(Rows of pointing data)

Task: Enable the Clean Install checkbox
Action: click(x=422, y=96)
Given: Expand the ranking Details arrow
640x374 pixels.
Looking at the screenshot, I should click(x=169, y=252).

:: Requirement ::
Please rewrite these lines with "arrow" changed to "caret" and everything else kept the same.

:: Output below ::
Task: Enable the Clean Install checkbox
Action: click(x=422, y=96)
Given: Expand the ranking Details caret
640x374 pixels.
Looking at the screenshot, I should click(x=169, y=252).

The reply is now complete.